Have I missed anything? All these strands - and much more, of course - are woven into whatever remains of the tattered fabric of rock music on the verge of the new millennium. Not that it isn't still changing: News reports note that the recent "Woodstock '99," for example, featured groups pulling rap and heavy-metal together in new ways.
But rock historian James Miller would argue, I think, that this is just more rearranging the furniture, not building a new wing onto the House That Rock Built.
In his new book, "Flowers in the Dustbin - The Rise of Rock and Roll, 1947-1977" (Simon & Schuster), Miller doesn't claim that rock is dead - or even dying. It's still "The closest thing we have to a musical lingua franca." But it's sort of caught in a feedback loop - repeating itself like the reverb from a Fender guitar.
So Miller, a former rock critic for Newsweek magazine and editor of "The Rolling Stone Illustrated History of Rock & Roll," just isn't interested anymore. He doesn't say what music does inspire him these days, but it apparently isn't "oldies," either. For him, Elvis, the Beatles, and the rest have been processed into pabulum. Rock has achieved "a new, and terrible, sort of immortality," he writes. "These musical traces of youthful inspiration, products of whimsy preserved on tape, were fated to be repeated over and over again, in film after film, in ad after ad, aimed at the young, and at those who wished they still were, until nobody, young or old, could any longer experience the core feelings - of wonder and surprise - that rock and roll had really excited, once upon a time."
Miller is probably vulnerable to the charge of being an "old fogy" who just doesn't get it anymore. But he writes so beautifully, and so persuasively, that he's a joy to read. You can fight with his interpretations and choices - for example, he dismisses the original Woodstock festival in a single sentence - but you have to admire a historian willing to part from the pack.

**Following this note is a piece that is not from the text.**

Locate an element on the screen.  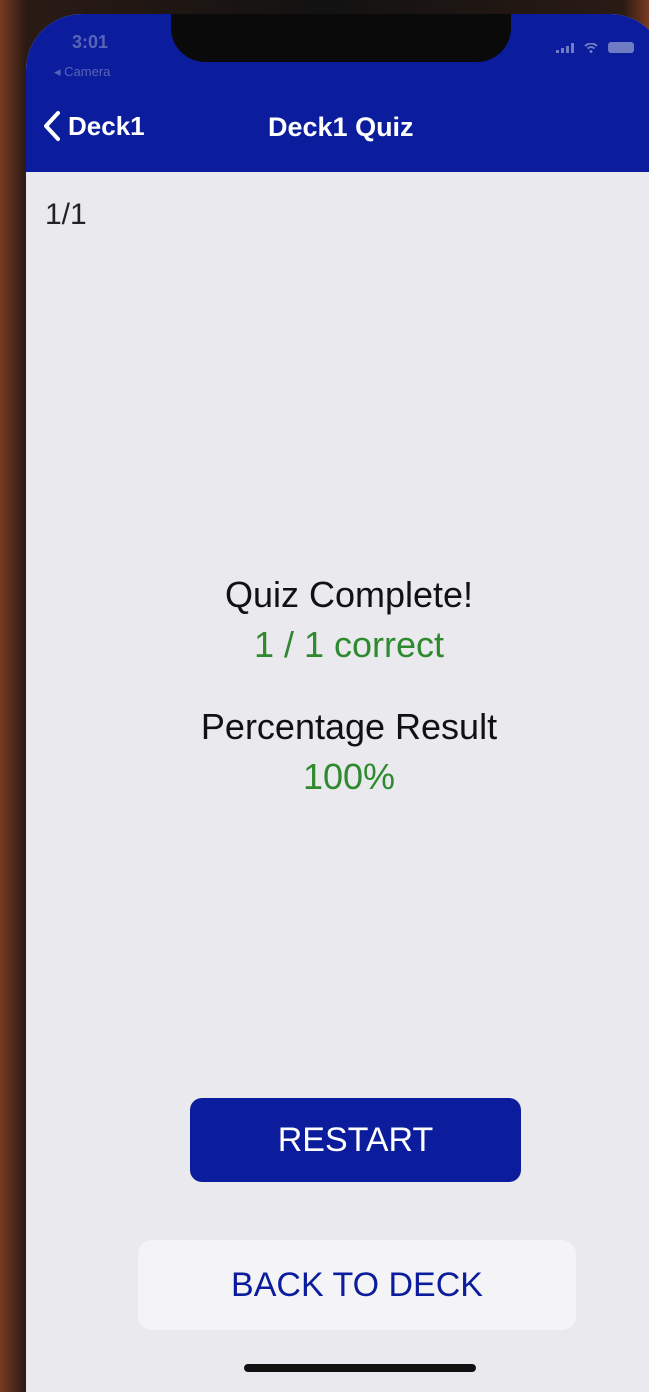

How's this for a nifty description of the new "sound" invented by the Beatles? It combined "virtually every ingredient of vintage rock and roll - the sullenness and sweetness, the aggression and nostalgia, the country plaintiveness and the bluesy bravado, the disarming amateurishness and the painstakingly acquired craftsmanship - all of this, brought to life by a band of buffed-up British beatniks...."
Or a 1950 invention by the "Thomas Edison of the rock era," acoustical engineer Leo Fender: "Powerful, flashy, unspeakably loud, a handy tool for those with little in the way of previous musical experience, the electric guitar became the archetypal weapon in rock's attack on the decorum and orderliness of previous forms of fine music, profaning its empire of well-tempered tones and refined artistry, and allowing a new spirit - of deliberate musical brutishness - to ring in listeners' ears."
Rock evolved from attempts by performers and their backers to make a buck, Miller says, but it sporadically and unexpectedly has carried messages that far transcend the marketplace. Now it's on an unknown trajectory into a clouded future.